People from different states of India should communicate with each other in Hindi, rather than English, Home Minister Amit Shah said on Thursday.“Prime Minister Narendra Modi has decided that the medium of running the government is the Official Language, and this will increase the importance of Hindi. When citizens of states who speak other languages communicate with each other, it should be in the language of India,” Shah made the statement at the 37th meeting of the Parliamentary Official Language Committee.

However, he clarified that Hindi should be accepted as an alternative to English and not to regional languages. He added that Hindi should be made more flexible and inclusive by accepting words from other local languages in order to widen its reach.
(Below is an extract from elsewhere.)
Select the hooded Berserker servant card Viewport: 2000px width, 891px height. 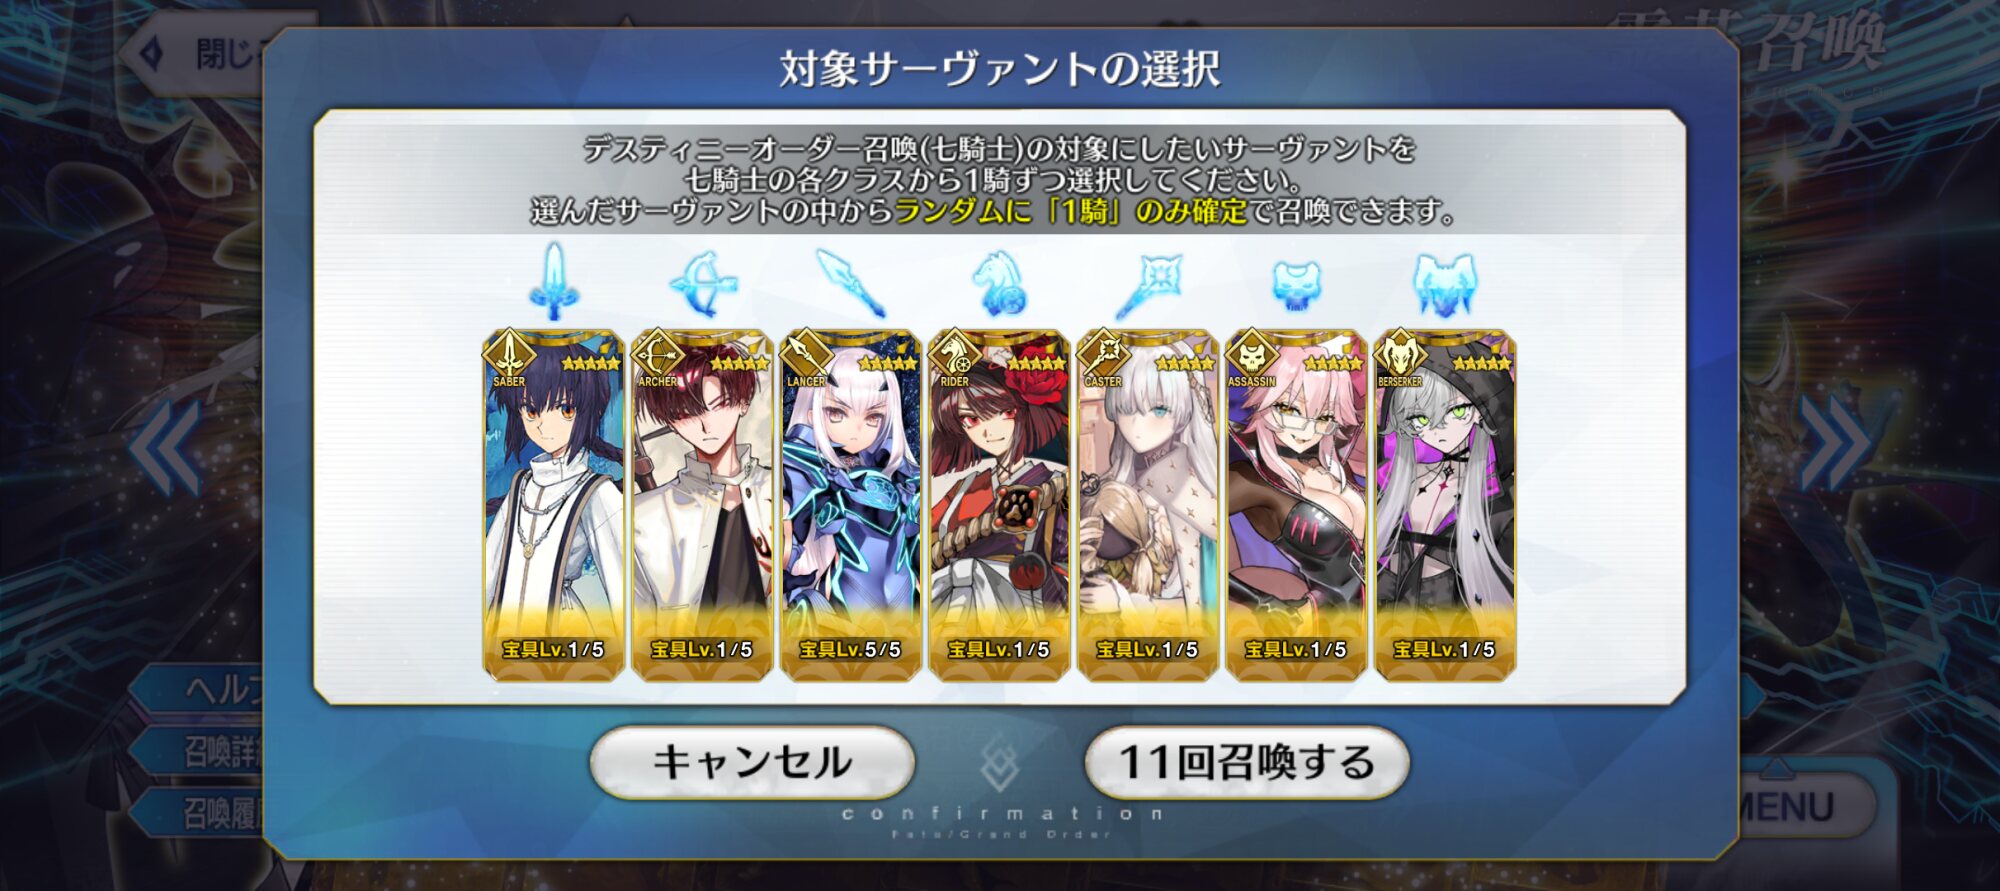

In 2019, delivering his first speech on the language on Hindi Diwas, Shah had pushed for the idea of “One Nation, One Language”. He had said, “India is a country of different languages. Every language has its own importance. But… If there is any language that can tie the whole country in one thread, it is the most spoken language of Hindi.”
The statement had drawn sharp reactions from opposition parties. The CPI(M) called it an attack on the core principles of India’s linguistic diversity, while Congress leader Rajeev Gowda reminded the ruling party that Article 29 of the Constitution honored multiple languages.

Shah is the chairperson of the Official Language Committee, and BJD’s B.Mahtab is its vice-chairperson. The Home Minister emphasized the need to give basic knowledge of Hindi to students up to Class nine and pay more attention to Hindi teaching examinations.

According to the Ministry of Home Affairs (MHA), Shah informed members that 70 percent of the Cabinet agenda is now prepared in Hindi. He added that 22,000 Hindi teachers have been recruited in the eight states of the Northeast. Nine tribal communities of the region have converted scripts of their dialects to Devanagari and all the Northeastern states have now agreed to make Hindi a compulsory language in schools up to class X.


These facts and recommendations were proposed in the 11th volume of the language committee’s report that is now sent to the President. Shah has consistently pushed for greater use of Hindi by officials and the youth, saying that India’s culture and value systems are protected primarily because of the language.

However, he has toned down his advocacy of the language to prevent controversy and repeatedly clarified that Hindi is not competing with any other regional language. It is merely complementing them.